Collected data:

==============================

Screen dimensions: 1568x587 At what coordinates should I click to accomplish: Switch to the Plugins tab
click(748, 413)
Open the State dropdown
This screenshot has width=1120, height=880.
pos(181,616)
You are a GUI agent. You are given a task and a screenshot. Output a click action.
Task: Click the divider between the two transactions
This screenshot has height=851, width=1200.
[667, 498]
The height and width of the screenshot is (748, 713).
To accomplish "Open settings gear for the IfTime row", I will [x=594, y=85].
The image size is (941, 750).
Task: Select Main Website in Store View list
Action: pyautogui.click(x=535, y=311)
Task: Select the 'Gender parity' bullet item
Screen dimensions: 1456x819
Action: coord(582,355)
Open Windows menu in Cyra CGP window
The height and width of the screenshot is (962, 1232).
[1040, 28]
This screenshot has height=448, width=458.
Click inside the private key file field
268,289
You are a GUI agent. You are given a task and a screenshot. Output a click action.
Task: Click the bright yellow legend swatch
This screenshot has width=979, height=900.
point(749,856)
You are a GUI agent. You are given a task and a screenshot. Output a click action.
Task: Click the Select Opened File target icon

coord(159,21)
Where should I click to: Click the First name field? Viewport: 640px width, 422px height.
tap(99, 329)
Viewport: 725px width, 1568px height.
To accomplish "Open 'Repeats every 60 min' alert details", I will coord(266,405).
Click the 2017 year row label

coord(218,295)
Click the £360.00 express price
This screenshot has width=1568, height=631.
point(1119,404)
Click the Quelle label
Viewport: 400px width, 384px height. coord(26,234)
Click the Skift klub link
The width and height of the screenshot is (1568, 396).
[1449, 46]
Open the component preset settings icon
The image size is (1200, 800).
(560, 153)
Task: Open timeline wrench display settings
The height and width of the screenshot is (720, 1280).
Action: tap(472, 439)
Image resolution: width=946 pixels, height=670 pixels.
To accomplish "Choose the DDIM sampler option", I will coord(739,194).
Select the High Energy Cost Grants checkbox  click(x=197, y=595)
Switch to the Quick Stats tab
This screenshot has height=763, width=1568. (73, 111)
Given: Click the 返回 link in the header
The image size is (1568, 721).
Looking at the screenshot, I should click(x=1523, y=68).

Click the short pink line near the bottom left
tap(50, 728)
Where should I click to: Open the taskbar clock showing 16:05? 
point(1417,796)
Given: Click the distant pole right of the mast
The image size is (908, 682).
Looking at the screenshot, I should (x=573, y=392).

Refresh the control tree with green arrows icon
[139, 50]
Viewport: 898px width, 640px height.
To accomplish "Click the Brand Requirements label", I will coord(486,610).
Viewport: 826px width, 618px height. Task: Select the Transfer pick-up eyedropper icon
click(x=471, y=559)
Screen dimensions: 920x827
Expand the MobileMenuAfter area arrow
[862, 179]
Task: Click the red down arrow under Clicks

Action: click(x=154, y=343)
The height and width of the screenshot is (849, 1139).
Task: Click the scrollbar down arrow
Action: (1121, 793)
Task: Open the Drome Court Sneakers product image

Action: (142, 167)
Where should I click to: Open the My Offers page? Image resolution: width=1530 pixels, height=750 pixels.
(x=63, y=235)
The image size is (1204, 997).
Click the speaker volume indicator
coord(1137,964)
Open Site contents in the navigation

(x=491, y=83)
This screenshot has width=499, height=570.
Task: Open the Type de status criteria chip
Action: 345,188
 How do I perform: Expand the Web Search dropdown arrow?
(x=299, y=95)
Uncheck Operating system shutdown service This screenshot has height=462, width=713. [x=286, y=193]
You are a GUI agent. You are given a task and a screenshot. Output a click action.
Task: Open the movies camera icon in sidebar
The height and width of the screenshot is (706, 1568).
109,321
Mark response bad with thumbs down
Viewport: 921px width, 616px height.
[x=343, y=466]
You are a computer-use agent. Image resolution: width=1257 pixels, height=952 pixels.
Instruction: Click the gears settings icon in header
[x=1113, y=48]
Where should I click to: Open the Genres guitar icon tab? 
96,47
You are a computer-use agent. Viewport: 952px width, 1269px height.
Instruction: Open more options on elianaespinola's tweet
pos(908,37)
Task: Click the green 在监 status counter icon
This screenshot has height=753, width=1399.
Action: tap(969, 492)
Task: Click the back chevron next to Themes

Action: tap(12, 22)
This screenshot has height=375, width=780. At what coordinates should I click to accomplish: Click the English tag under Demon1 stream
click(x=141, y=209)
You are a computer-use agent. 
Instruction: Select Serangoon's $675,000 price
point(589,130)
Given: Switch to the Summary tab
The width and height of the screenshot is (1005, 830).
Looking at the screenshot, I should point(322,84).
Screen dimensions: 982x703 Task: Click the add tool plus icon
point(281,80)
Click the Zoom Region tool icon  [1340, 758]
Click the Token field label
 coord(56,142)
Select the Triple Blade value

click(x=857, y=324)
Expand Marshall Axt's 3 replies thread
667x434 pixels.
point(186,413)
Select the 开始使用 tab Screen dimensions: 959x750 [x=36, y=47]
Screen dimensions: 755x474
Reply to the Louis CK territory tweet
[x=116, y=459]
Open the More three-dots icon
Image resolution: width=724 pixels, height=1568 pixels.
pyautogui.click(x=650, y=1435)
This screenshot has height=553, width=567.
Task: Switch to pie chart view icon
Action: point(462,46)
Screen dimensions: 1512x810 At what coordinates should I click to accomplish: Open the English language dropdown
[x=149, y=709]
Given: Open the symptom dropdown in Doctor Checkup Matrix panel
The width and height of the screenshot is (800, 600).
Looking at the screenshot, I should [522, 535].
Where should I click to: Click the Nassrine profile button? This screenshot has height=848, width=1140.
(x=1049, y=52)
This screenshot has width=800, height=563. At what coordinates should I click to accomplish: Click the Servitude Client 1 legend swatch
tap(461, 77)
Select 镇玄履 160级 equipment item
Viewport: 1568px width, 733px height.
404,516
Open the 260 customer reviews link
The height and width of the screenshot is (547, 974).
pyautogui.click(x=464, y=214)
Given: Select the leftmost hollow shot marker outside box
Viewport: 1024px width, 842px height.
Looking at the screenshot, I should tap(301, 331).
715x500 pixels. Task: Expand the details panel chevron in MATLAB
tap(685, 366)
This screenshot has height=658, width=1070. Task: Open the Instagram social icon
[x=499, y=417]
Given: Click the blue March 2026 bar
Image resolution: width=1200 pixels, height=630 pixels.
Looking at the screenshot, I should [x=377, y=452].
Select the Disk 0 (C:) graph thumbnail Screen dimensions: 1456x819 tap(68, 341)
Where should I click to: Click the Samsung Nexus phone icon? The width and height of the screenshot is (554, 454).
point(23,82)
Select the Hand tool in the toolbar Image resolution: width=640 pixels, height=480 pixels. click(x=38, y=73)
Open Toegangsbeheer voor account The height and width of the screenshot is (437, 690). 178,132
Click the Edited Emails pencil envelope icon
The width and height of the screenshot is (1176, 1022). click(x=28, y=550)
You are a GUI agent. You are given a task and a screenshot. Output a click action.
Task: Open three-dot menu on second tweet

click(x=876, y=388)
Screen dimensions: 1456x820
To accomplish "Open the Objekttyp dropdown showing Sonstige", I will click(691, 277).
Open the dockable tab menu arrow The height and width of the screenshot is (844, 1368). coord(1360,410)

==============================

• **Problem to solve**:
Set the entries down again exactly, beginning with their first line and ending with the line that contains "Task: Open timeline wrench display settings"; omit all other lines.

• **Task output**:
Screen dimensions: 1568x587 At what coordinates should I click to accomplish: Switch to the Plugins tab
click(748, 413)
Open the State dropdown
This screenshot has width=1120, height=880.
pos(181,616)
You are a GUI agent. You are given a task and a screenshot. Output a click action.
Task: Click the divider between the two transactions
This screenshot has height=851, width=1200.
[667, 498]
The height and width of the screenshot is (748, 713).
To accomplish "Open settings gear for the IfTime row", I will [x=594, y=85].
The image size is (941, 750).
Task: Select Main Website in Store View list
Action: pyautogui.click(x=535, y=311)
Task: Select the 'Gender parity' bullet item
Screen dimensions: 1456x819
Action: coord(582,355)
Open Windows menu in Cyra CGP window
The height and width of the screenshot is (962, 1232).
[1040, 28]
This screenshot has height=448, width=458.
Click inside the private key file field
268,289
You are a GUI agent. You are given a task and a screenshot. Output a click action.
Task: Click the bright yellow legend swatch
This screenshot has width=979, height=900.
point(749,856)
You are a GUI agent. You are given a task and a screenshot. Output a click action.
Task: Click the Select Opened File target icon

coord(159,21)
Where should I click to: Click the First name field? Viewport: 640px width, 422px height.
tap(99, 329)
Viewport: 725px width, 1568px height.
To accomplish "Open 'Repeats every 60 min' alert details", I will coord(266,405).
Click the 2017 year row label

coord(218,295)
Click the £360.00 express price
This screenshot has width=1568, height=631.
point(1119,404)
Click the Quelle label
Viewport: 400px width, 384px height. coord(26,234)
Click the Skift klub link
The width and height of the screenshot is (1568, 396).
[1449, 46]
Open the component preset settings icon
The image size is (1200, 800).
(560, 153)
Task: Open timeline wrench display settings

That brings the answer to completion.